EXERCISE INSTRUCTIONS
Would you return, word for word, the lines of the data below from the line with "Click the page vertical scrollbar" through the line with "The image size is (833, 641).", and no others?

[[ AVAILABLE RECORDS, beginning ]]

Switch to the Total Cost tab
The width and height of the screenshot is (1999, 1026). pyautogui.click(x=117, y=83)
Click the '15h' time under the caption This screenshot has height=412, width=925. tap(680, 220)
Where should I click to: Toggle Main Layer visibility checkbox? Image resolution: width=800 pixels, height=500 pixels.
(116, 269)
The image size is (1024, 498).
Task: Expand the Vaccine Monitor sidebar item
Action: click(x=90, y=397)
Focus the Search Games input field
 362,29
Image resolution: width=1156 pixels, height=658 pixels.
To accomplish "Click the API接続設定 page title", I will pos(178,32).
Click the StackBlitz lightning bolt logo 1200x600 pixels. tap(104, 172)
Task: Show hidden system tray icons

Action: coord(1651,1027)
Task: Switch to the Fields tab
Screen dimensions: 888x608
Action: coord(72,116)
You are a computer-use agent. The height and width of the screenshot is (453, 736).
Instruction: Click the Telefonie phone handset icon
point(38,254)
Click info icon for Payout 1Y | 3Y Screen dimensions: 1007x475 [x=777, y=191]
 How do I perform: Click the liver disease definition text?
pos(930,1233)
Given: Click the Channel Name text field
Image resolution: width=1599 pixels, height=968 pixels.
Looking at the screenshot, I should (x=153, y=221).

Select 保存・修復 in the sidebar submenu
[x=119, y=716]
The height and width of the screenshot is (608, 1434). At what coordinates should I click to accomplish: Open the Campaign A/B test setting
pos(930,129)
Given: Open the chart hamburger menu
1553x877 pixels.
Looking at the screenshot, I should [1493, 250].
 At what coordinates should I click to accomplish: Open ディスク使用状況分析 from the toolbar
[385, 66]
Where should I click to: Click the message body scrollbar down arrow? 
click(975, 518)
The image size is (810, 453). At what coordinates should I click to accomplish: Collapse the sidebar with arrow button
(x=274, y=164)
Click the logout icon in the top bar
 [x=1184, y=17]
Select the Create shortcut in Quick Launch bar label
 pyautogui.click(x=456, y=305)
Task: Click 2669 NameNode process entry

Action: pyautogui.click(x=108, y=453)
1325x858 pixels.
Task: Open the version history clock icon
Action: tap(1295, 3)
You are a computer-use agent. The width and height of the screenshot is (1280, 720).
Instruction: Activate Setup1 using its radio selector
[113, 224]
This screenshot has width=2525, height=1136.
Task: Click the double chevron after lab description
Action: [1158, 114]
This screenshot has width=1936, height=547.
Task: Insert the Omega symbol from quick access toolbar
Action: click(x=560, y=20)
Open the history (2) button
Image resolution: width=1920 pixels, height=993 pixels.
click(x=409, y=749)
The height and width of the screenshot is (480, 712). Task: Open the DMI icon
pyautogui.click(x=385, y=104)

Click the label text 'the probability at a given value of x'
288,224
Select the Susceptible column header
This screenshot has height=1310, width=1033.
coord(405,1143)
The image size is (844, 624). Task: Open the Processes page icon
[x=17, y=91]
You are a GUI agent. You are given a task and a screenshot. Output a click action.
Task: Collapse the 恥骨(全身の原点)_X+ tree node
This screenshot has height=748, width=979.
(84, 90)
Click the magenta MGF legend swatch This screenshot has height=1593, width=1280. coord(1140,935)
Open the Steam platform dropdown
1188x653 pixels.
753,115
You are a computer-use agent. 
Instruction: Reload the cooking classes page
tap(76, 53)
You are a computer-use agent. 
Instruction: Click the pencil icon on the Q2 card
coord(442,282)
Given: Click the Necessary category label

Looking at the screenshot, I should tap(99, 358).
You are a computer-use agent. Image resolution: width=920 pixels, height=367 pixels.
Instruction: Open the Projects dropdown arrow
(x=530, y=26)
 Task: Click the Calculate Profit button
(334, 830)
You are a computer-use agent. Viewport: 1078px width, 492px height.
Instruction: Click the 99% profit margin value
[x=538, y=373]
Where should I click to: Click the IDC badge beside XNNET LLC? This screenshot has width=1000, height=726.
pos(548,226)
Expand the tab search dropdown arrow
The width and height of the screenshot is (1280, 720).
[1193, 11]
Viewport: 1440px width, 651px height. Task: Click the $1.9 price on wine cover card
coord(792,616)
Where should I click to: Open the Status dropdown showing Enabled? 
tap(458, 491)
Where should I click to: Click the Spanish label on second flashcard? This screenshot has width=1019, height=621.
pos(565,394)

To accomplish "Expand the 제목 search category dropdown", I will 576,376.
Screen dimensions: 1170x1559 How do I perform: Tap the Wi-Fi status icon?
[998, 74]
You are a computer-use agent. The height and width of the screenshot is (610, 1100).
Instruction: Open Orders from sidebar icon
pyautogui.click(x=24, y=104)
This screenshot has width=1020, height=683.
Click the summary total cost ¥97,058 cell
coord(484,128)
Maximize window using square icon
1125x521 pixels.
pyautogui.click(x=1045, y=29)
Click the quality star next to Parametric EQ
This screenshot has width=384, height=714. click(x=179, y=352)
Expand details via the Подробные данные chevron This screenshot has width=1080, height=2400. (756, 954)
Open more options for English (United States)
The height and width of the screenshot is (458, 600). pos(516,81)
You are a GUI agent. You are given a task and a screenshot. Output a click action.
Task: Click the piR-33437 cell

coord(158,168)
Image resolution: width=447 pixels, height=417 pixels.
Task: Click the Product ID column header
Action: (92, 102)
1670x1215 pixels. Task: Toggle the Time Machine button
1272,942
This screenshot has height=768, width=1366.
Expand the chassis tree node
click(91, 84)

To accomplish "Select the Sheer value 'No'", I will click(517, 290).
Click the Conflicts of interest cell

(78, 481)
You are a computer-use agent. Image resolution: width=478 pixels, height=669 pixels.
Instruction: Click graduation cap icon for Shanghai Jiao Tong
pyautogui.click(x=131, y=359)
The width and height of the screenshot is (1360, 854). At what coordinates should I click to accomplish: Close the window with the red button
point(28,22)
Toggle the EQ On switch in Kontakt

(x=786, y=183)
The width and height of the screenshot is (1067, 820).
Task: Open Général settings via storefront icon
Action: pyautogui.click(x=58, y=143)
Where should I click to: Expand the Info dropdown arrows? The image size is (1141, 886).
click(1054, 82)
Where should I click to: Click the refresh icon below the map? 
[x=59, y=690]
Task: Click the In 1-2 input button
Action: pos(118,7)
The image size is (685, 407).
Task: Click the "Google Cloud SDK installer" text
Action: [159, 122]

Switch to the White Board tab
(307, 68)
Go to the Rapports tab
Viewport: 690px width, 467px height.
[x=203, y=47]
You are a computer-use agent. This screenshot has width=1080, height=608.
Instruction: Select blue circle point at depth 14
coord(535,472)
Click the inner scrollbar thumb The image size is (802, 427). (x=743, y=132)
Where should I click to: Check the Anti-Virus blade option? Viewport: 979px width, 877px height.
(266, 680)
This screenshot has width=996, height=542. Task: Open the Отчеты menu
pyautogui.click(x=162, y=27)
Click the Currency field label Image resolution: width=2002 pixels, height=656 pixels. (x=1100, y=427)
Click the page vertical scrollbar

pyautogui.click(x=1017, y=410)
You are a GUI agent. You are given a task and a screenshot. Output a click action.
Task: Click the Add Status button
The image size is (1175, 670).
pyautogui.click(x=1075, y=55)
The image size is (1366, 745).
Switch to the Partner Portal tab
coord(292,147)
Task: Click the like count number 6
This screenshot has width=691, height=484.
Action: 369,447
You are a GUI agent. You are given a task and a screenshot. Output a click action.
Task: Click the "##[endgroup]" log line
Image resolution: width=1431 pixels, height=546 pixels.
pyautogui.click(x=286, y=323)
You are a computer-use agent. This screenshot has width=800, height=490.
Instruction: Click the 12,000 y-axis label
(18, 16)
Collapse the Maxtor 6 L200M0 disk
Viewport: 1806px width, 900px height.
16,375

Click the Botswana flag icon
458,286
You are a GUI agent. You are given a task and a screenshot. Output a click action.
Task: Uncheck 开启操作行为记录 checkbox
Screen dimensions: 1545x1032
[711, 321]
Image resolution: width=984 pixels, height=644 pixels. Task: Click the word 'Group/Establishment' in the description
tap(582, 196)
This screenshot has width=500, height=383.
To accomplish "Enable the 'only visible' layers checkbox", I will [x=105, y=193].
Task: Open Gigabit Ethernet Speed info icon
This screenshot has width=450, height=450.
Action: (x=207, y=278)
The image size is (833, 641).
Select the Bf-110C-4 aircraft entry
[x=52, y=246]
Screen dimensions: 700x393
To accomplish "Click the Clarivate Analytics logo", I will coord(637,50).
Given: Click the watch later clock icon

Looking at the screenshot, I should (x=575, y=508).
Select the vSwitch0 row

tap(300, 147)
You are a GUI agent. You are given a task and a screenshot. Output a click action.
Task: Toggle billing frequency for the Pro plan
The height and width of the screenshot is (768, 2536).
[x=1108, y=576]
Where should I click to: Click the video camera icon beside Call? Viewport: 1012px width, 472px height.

[[ AVAILABLE RECORDS, end ]]

WRITTEN SOLUTION
Click the page vertical scrollbar

pyautogui.click(x=1017, y=410)
You are a GUI agent. You are given a task and a screenshot. Output a click action.
Task: Click the Add Status button
The image size is (1175, 670).
pyautogui.click(x=1075, y=55)
The image size is (1366, 745).
Switch to the Partner Portal tab
coord(292,147)
Task: Click the like count number 6
This screenshot has width=691, height=484.
Action: 369,447
You are a GUI agent. You are given a task and a screenshot. Output a click action.
Task: Click the "##[endgroup]" log line
Image resolution: width=1431 pixels, height=546 pixels.
pyautogui.click(x=286, y=323)
You are a computer-use agent. This screenshot has width=800, height=490.
Instruction: Click the 12,000 y-axis label
(18, 16)
Collapse the Maxtor 6 L200M0 disk
Viewport: 1806px width, 900px height.
16,375

Click the Botswana flag icon
458,286
You are a GUI agent. You are given a task and a screenshot. Output a click action.
Task: Uncheck 开启操作行为记录 checkbox
Screen dimensions: 1545x1032
[711, 321]
Image resolution: width=984 pixels, height=644 pixels. Task: Click the word 'Group/Establishment' in the description
tap(582, 196)
This screenshot has width=500, height=383.
To accomplish "Enable the 'only visible' layers checkbox", I will [x=105, y=193].
Task: Open Gigabit Ethernet Speed info icon
This screenshot has width=450, height=450.
Action: (x=207, y=278)
The image size is (833, 641).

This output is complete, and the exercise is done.